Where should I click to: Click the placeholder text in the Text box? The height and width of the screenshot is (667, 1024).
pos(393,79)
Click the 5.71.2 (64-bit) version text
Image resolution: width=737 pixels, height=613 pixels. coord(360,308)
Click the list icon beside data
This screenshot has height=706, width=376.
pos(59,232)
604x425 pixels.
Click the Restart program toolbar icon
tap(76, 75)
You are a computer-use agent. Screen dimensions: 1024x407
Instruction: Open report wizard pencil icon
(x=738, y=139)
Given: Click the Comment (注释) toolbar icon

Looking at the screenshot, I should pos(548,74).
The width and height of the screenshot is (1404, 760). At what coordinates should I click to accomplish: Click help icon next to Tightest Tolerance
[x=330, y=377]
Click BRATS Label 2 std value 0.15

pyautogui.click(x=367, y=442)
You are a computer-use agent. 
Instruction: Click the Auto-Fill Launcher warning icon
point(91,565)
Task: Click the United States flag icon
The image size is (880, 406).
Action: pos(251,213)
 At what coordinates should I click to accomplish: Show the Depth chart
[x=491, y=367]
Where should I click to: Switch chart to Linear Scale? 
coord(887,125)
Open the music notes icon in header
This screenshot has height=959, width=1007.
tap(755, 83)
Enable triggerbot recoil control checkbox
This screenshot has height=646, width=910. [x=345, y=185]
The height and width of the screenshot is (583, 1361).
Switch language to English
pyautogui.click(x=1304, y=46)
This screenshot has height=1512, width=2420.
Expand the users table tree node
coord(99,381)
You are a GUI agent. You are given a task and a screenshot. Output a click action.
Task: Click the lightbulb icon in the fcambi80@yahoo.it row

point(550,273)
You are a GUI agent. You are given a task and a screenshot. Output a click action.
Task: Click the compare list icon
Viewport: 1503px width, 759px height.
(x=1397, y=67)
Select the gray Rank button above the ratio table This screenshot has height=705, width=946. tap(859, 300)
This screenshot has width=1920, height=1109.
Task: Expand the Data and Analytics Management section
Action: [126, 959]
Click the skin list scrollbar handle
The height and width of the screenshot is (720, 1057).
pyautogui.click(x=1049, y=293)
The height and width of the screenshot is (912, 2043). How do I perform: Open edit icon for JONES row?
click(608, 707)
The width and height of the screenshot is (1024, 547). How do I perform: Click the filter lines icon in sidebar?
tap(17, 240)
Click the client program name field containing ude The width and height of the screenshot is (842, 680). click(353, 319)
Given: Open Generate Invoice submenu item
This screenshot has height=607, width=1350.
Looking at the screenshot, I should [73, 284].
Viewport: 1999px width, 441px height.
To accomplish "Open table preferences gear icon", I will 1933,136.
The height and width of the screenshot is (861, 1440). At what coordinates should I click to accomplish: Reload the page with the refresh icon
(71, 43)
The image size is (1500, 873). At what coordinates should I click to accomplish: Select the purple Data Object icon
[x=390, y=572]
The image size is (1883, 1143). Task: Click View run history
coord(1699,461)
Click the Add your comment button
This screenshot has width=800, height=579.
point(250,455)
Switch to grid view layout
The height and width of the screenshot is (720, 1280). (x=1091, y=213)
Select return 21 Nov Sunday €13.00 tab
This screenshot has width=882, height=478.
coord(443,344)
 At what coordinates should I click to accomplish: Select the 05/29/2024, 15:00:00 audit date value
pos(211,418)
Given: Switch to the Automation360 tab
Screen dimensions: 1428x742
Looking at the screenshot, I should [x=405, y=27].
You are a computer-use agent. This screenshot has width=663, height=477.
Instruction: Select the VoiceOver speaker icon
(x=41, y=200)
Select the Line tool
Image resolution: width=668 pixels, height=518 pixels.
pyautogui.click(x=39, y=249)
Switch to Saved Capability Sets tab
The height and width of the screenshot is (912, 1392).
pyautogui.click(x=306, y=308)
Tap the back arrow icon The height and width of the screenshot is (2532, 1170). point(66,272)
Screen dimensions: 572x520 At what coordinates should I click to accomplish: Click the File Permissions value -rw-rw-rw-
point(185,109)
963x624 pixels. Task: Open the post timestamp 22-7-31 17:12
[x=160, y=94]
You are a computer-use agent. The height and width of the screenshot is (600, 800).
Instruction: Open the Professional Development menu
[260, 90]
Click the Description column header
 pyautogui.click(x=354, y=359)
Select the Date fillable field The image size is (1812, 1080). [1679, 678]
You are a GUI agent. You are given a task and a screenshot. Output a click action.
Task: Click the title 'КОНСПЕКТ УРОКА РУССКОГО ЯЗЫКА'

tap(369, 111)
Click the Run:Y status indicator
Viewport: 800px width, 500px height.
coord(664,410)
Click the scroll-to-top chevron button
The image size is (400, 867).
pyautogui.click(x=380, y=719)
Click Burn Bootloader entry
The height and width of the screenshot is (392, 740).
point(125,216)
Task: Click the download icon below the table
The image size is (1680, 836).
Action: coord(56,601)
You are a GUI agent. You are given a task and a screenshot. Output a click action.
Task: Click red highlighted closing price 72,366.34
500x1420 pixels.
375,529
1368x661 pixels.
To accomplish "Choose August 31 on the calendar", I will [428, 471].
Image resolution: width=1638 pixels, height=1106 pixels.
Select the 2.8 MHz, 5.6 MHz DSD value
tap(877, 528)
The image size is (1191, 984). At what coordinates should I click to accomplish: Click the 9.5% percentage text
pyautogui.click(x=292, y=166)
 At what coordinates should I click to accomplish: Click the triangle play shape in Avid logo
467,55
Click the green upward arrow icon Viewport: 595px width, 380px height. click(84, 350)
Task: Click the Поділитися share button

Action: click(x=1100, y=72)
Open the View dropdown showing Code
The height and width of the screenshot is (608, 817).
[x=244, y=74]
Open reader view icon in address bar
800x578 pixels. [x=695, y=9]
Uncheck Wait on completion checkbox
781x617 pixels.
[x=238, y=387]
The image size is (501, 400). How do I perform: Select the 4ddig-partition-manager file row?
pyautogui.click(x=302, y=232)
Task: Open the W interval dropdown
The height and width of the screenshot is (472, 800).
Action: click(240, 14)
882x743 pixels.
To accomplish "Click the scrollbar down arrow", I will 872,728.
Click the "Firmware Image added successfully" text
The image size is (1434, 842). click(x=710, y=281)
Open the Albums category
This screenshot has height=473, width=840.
########
EXERCISE REQUIREMENTS — Copy all lines from the listing that contain "computer".

ANSWER SPACE —
You are a computer-use agent. Screen dimensions: 1024x407
You are a computer-use agent. 
You are a computer-use agent. This screenshot has width=663, height=477.
You are a computer-use agent. The height and width of the screenshot is (600, 800).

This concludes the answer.